On January 17 2011, Alfred Cecchini, a 47 year old barber who lives in South Windsor, experienced a substernal chest pain after working out in the gym. He immediately called 911. Alfred was ultimately successfully treated for acute myocardial infarction in the HH Catheterization Laboratory. His blocked coronary artery was opened with a stent with a record door-to-balloon time of 26 minutes.
The Hartford Hospital pre-hospital ECG STEMI (ST Elevation Myocardial Infarction) initiative, a multidisciplinary project involving Cardiology, Emergency Department and Emergency Medical Services, was introduced as a pilot initiative at Hartford Hospital in 2008.

The original single center and single provider system has evolved into the multicenter, regional STEMI network including 3 major hospitals within Hartford HealthCare (Hartford Hospital, MidState Medical Center and Windham Hospital) and multiple EMS providers. The ultimate goal is to develop a state wide STEMI Network to facilitate rapid diagnosis, triage and timely treatment of STEMI patients in the region.

The Hartford Hospital STEMI Team utilizes an organized response system between the hospital and local paramedics.

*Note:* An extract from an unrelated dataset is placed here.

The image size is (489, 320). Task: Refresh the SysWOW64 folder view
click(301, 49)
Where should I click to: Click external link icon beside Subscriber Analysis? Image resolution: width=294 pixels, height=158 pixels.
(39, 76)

Hartford Hospital was the first hospital in Connecticut that implemented this advanced technology, which reduces precious time in treatment during the most critical period of a heart attack - when every minute counts.

The pre-hospital ECG, obtained by the first responders, is securely transmitted to Hartford Hospital’s Emergency Department. The pre-hospital ECG data determines whether the patient is suffering from a STEMI (medically known as a ST Elevation Myocardial Infarction).

If the diagnosis is confirmed, the Hospital’s Cardiac Catheterization Laboratory immediately begins preparing for the patient’s arrival so emergency catheter-based intervention can be initiated immediately upon the patient’s arrival, bypassing several delaying steps.

The Hospital’s goal is to minimize the time it takes to treat a patient experiencing a cardiac emergency, as each 15-minute segment saved during this period is associated with 6.3 fewer deaths per 1,000 patients, according to the National Registry of Myocardial Infarction.